• **Task directions**: Transcribe only the part of the listing below that begins at the line containing "RSS (8, 2533)" and runs to its final line, keeping both ends.

↓↓↓

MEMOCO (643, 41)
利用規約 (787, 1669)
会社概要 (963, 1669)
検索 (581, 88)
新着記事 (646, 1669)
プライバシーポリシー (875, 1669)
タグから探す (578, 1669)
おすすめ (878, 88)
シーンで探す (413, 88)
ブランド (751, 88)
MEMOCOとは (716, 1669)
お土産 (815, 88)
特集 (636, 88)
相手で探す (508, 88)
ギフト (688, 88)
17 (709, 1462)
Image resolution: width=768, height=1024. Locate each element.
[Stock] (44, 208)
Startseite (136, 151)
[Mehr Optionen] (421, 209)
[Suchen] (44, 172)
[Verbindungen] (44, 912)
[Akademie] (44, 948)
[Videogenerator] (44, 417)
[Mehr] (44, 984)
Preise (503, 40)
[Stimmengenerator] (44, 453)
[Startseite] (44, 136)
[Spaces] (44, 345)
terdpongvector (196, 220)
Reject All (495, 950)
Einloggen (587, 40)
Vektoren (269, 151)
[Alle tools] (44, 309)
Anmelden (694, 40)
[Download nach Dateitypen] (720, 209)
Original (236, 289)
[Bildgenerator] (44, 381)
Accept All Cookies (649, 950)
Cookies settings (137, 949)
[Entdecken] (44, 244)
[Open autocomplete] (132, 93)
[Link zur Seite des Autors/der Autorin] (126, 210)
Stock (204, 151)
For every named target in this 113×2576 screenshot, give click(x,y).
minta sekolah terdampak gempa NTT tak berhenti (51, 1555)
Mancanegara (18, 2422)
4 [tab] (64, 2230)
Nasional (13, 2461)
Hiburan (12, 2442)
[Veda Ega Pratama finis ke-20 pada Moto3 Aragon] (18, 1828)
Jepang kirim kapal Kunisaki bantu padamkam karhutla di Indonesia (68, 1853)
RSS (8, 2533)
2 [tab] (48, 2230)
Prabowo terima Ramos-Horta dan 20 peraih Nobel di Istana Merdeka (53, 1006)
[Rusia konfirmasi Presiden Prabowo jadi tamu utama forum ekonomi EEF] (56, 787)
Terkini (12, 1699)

↑↑↑

• **Your response**:
RSS (8, 2533)
2 [tab] (48, 2230)
Prabowo terima Ramos-Horta dan 20 peraih Nobel di Istana Merdeka (53, 1006)
[Rusia konfirmasi Presiden Prabowo jadi tamu utama forum ekonomi EEF] (56, 787)
Terkini (12, 1699)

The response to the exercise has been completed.